Given records:
********************

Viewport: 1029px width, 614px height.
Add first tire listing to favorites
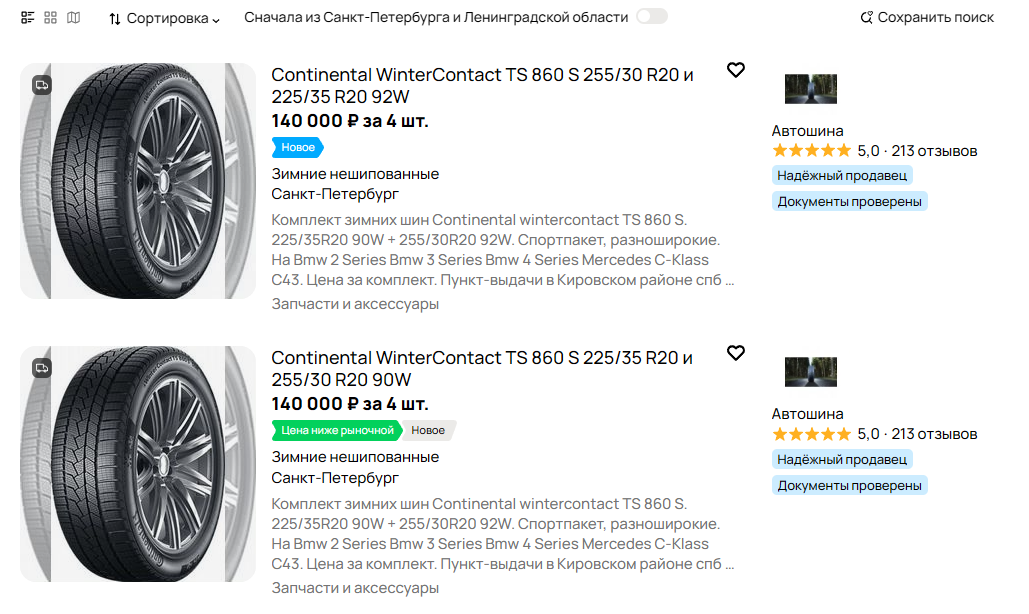736,70
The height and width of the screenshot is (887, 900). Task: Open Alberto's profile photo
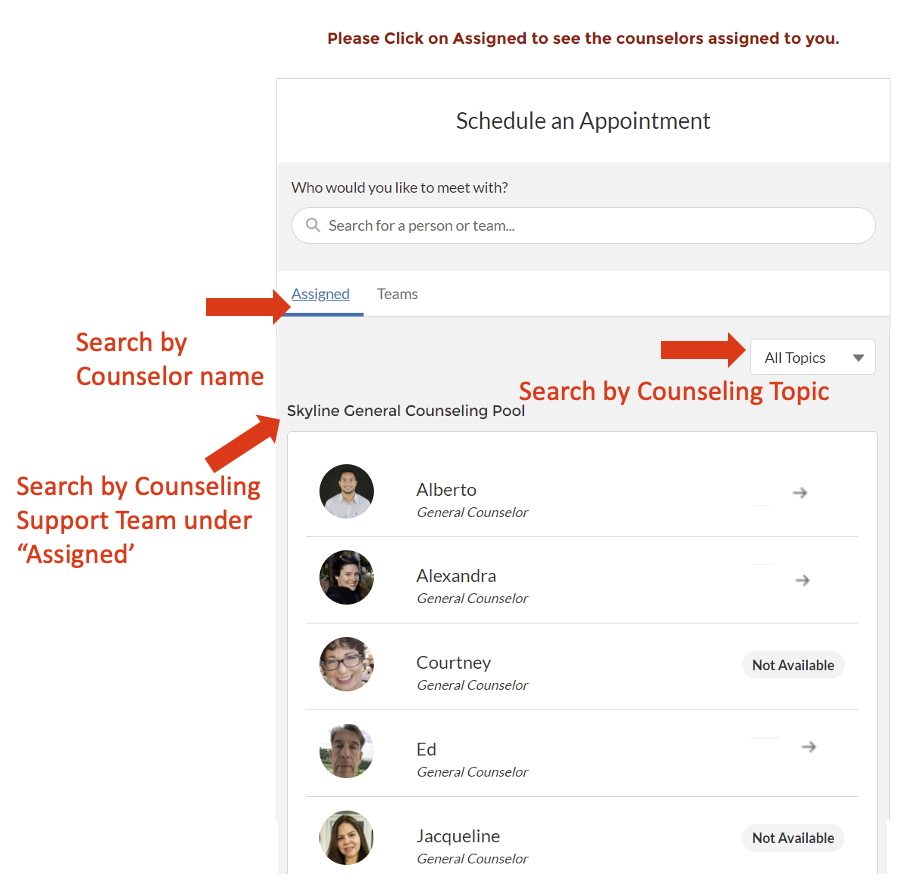click(346, 491)
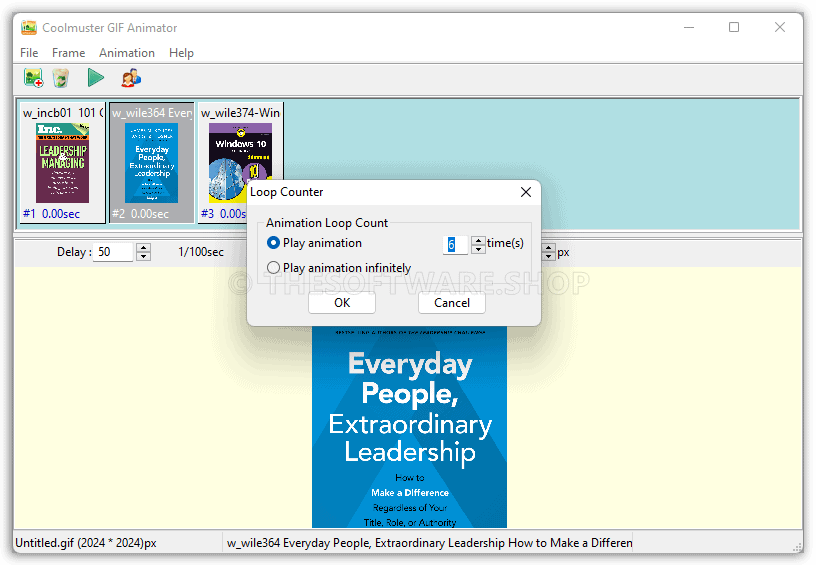This screenshot has width=816, height=565.
Task: Increase loop count with up arrow
Action: (x=478, y=239)
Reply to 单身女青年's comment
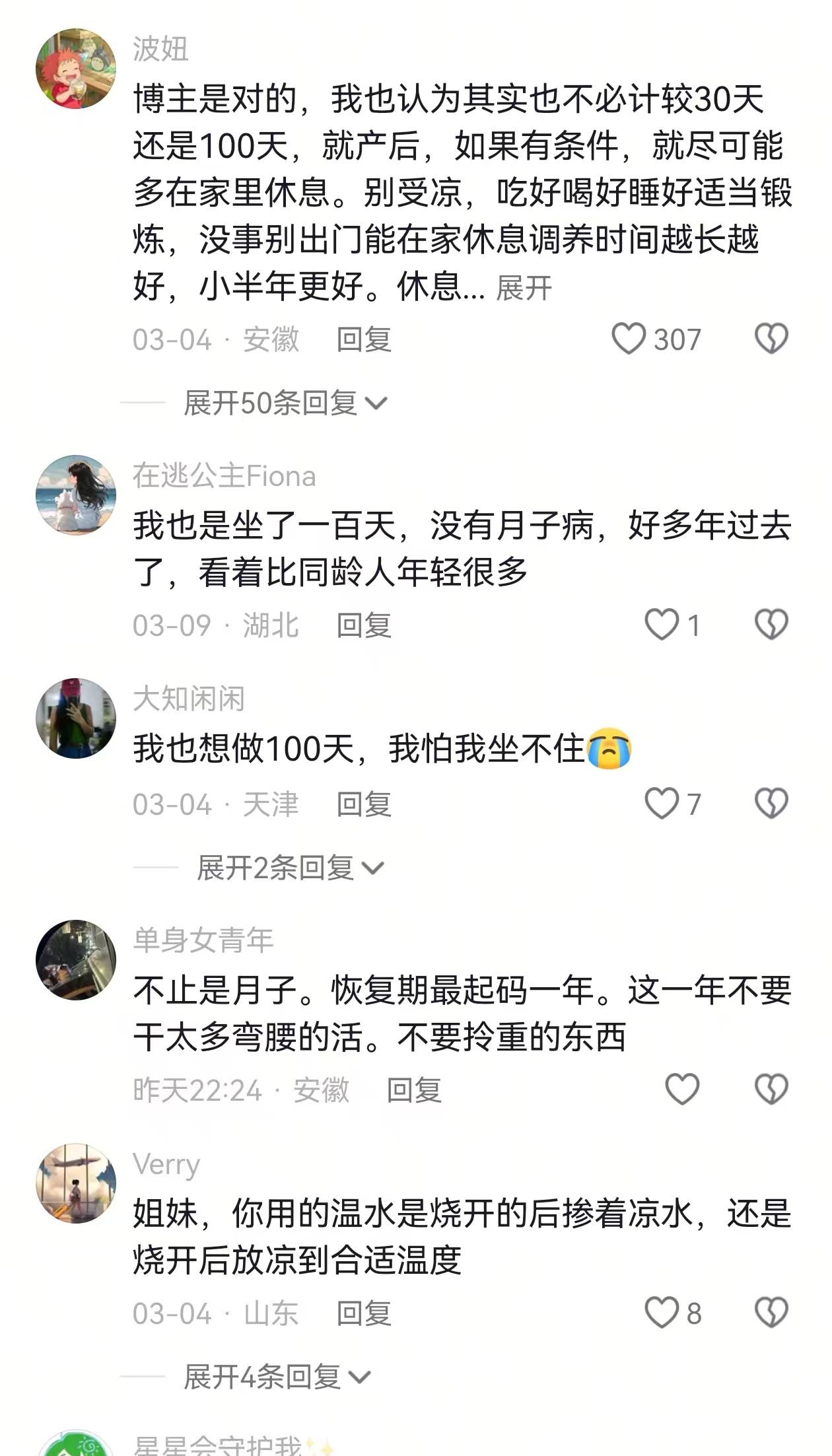The height and width of the screenshot is (1456, 832). [x=414, y=1090]
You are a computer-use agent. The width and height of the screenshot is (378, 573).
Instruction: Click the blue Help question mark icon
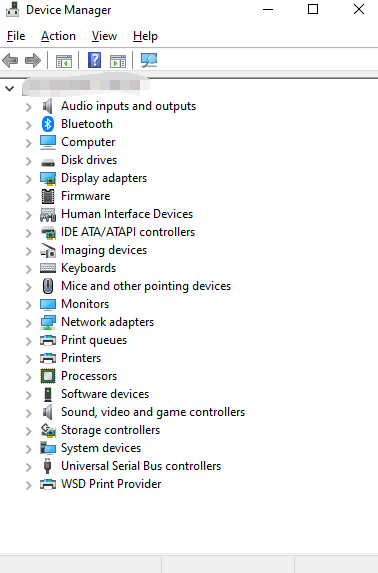point(94,60)
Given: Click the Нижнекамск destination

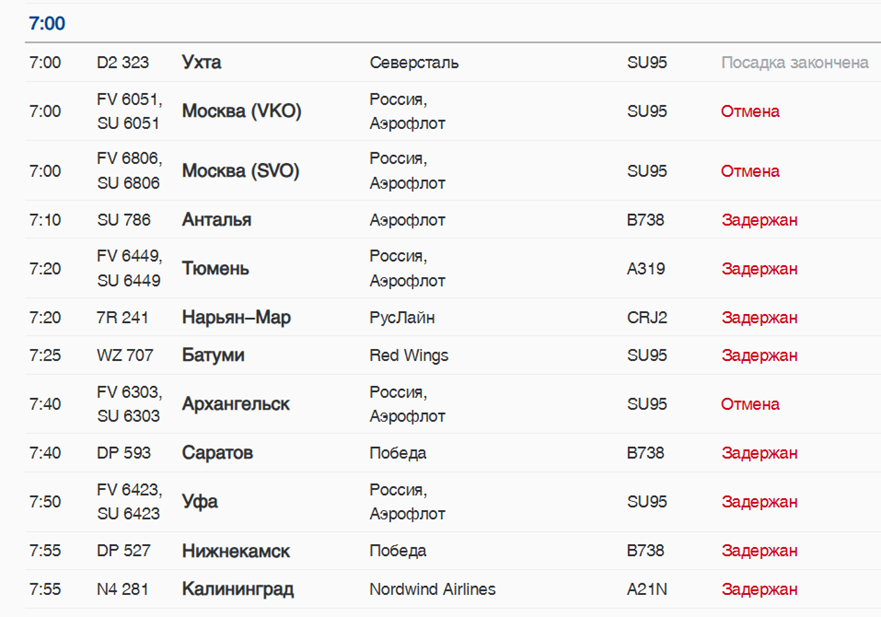Looking at the screenshot, I should tap(235, 551).
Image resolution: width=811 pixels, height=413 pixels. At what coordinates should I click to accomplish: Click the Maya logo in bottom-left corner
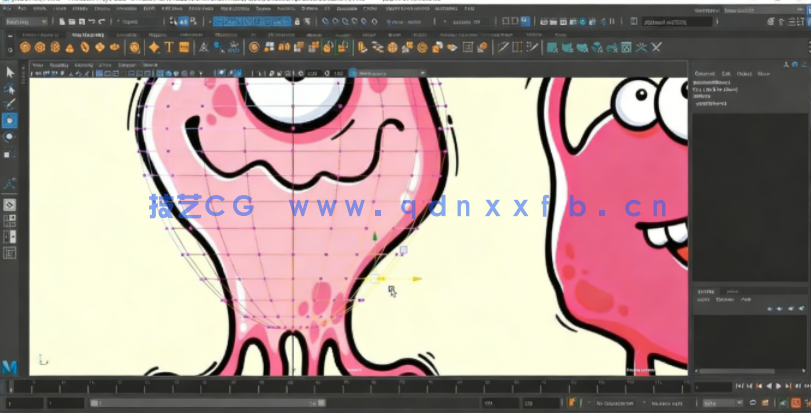pyautogui.click(x=9, y=367)
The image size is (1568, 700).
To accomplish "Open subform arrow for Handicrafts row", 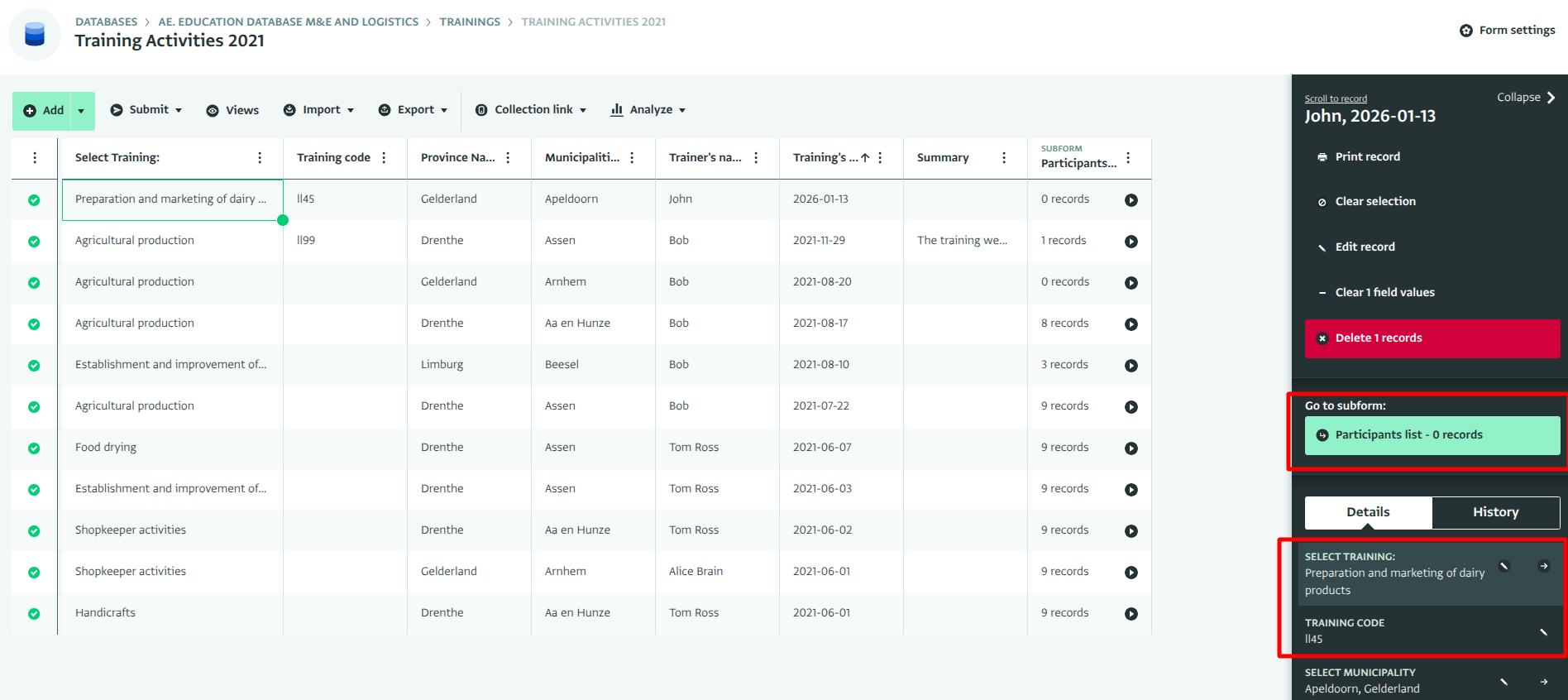I will tap(1131, 614).
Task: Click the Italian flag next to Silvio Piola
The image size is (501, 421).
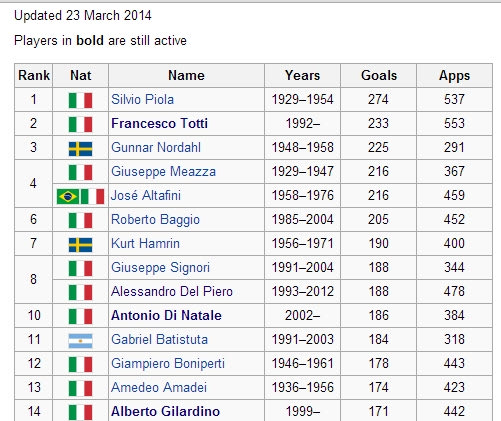Action: click(x=80, y=100)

********************

Work to complete:
Rewrite the stretch from the line containing "Task: Click the" through the end of the records, including the requests, and add 88 to every coordinate in the answers. Leave the pictures out.

Final answer:
Task: Click the Italian flag next to Silvio Piola
The image size is (501, 421).
Action: click(x=168, y=188)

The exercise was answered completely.